_AIM_: Copy the following lines exactly as they appear, starting at the line containing "Screen dimensions: 691x406" and ending at the line containing "This screenshot has height=689, width=1568.".

----------

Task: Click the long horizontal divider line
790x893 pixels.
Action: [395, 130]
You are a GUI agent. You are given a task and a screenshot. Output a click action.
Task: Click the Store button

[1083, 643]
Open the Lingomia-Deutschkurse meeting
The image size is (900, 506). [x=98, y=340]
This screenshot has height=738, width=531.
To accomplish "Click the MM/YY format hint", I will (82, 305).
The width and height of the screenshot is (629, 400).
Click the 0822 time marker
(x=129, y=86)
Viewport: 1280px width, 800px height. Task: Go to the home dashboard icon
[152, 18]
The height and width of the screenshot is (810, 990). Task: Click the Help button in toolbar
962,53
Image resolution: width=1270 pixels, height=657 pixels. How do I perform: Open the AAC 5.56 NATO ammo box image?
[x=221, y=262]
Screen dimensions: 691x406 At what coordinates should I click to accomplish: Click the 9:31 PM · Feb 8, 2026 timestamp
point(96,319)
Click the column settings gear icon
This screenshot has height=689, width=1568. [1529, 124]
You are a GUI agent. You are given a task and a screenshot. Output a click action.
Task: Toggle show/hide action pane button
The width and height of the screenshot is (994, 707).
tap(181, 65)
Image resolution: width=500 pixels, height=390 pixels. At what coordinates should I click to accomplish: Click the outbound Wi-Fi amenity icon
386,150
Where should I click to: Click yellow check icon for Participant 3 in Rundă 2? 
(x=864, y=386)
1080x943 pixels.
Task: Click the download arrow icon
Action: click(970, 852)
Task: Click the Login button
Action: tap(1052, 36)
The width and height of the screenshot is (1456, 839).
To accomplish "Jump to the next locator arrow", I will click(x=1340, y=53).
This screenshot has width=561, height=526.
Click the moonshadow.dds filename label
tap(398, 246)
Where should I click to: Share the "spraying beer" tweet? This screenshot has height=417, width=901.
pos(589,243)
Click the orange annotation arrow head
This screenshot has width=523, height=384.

----------

_EXPECTED ANSWER_:
Screen dimensions: 691x406 At what coordinates should I click to accomplish: Click the 9:31 PM · Feb 8, 2026 timestamp
point(96,319)
Click the column settings gear icon
This screenshot has height=689, width=1568. [1529, 124]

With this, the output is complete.